I wish your children have a better life than me. Since I was diagnosed with ADD as a child in the 60s, Psdychiatrists here and abroad, have had added diagnoses of Depression and Borderline Personality disorder, etc.
My outbursts and temper:
My father was a strict disciplinarian and had a mercurial temper. I inherited the latter trait from him, along with impatience and poor scholastic achievement and financial management techniques. While these were the undesirable facets of my Dad's personality, my Dad was always there for me growing up and actively involved in maintaining law and order (as a non L/E type) in our neighborhood in the Bronx, NY. -- My mother was a wonderful woman, but she became a nervous wreck because of my father and me.
Treatment:
As a child, I was given Dexedrine and Benadryl and cognitive behavior therapy. I remember being a zombie in the AM and very hyperactive in the PM, after my medications wore off. Academically, the medication did nothing to improve my level of concentration. However, I was less prone to blurting out the answers in class, outbursts and violent behavior. OTOH, I was more withdrawn and loathed interaction with others because i was afraid they would make fun of me or I would do or say something absurd or contrarian.
Post-teen Years:
Since my teens, I have yet to realize the academic achievements or benchmarks I wanted to obtain. I am in my 50s and have yet to complete my Bachelors Degree.
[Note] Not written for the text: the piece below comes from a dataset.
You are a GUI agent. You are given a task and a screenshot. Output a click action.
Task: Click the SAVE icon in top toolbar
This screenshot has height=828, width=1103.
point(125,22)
Careerwise, I have had ups and downs. Prior to my twenties, I was unsuccessful with 2 of 3 jobs that I had. I got fired from two due to incompetence. The second job was a runner on Wall Street, I would leave behind Stocks and Bonds at other brokerages and almost lost a large cache of Stocks and Bonds (this led to my firing).
OTOH, I was able to survive 30 years in the Coast Guard although there were times I thought I was going to be kicked out due to poor performance, interpersonal relationships and military bearing. I am on my second career with the Federal Government.
Marriage and Relationships With Women:
I am now married to a wonderful woman, but i got married late in life. Relationships and dating often led to embarrassing situations and low self-esteem up until i met my true love. I had two relationships with women, prior to that, that I look back in fondness (i.e. they lasted more than one evening). Otherwise it was one date or platonic relationships with women I had no intention of pursuing further. The latter relationships were with women, who like me, had low self-esteem and with whom, I had no physical attraction.